RUMACCC has organised a variety of research colloquia and workshops dealing with multilingualism and multiculturalism, linguistic diversity and language policy in Australia and elsewhere.
Challenging the monolingual mindset
23rd February, 2012
The Research Unit for Multilingualism and Cross-Cultural Communication (RUMACCC) at the University of Melbourne was established by Professor Michael Clyne, one of Australia's greatest linguists and language activists, in 2001 and reached its 10th anniversary in December 2011. To celebrate this important milestone as well as Michael's memory a colloquium was held at the University of Melbourne, followed by the Michael Clyne Lecture, delivered by Professor Catrin Norrby from the University of Stockholm.
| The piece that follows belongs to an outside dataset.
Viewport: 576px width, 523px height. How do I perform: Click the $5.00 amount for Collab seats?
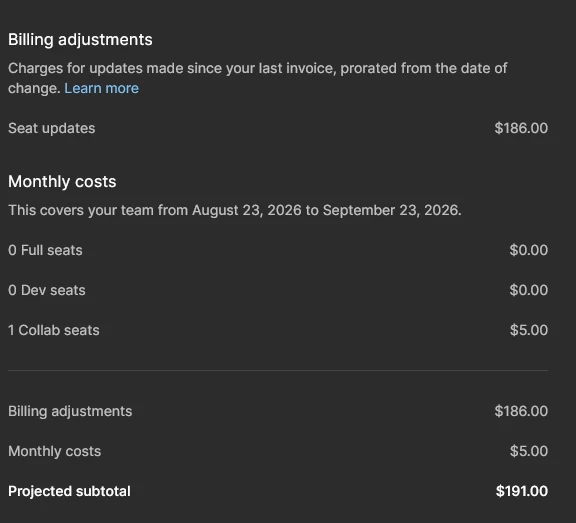tap(529, 330)
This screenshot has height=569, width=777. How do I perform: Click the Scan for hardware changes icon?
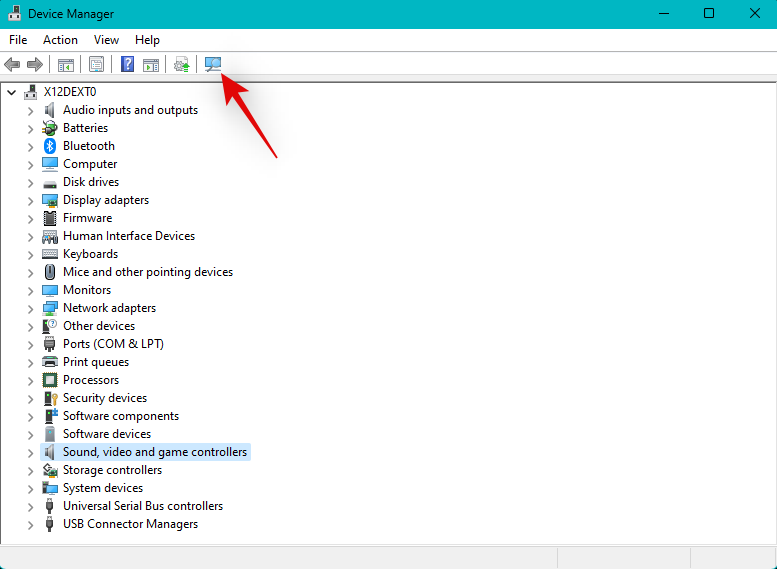pos(212,65)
- Colloquium program (605kb pdf)
- Colloquium abstracts (525kb pdf)
- Dr Margaret Gearon's talk Becoming a Community Languages' Teacher: The perceived role of professional learning programs (140kb pdf)
Michael Clyne Lecture
- Good evening Stockholm! English in Scandinavia: Monster or mate? (5.23Mb pdf) pdf of the presentation by Professor Catrin Norrby, University of Stockholm
- Following the lecture, Catrin Norrby was interviewed about English in Scandinavia on the ABC's Lingua Franca program; you can also listen to the interview (6.63Mb mp3)
European and Australian perspectives on language policy.
Towards greater linguistic uniformity or diversity?
Workshop organised by RUMACCC held at the School of Languages and Linguistics, 2 October 2008.
Professor Sally Boyd from the Department of Linguistics at The University of Gothenburg opened the workshop with a talk on language policy in Sweden and the proposed legislation to make Swedish the "principal language" of Sweden. Dr Uldis Ozolins from La Trobe University and RMIT continued the European focus with a presentation on language policy in the Baltic States.
Then the focus moved to Australia with Dr Yvette Slaughter, senior researcher at RUMACCC, who gave an overview of language policy in the Australian education sector, in particular with regard to Asian languages. Professor Tim MacNamara from the School of Languages and Linguistics, the University of Melbourne, discussed language policy from the perspective of language testing as a prerequisite for Australian citizenship.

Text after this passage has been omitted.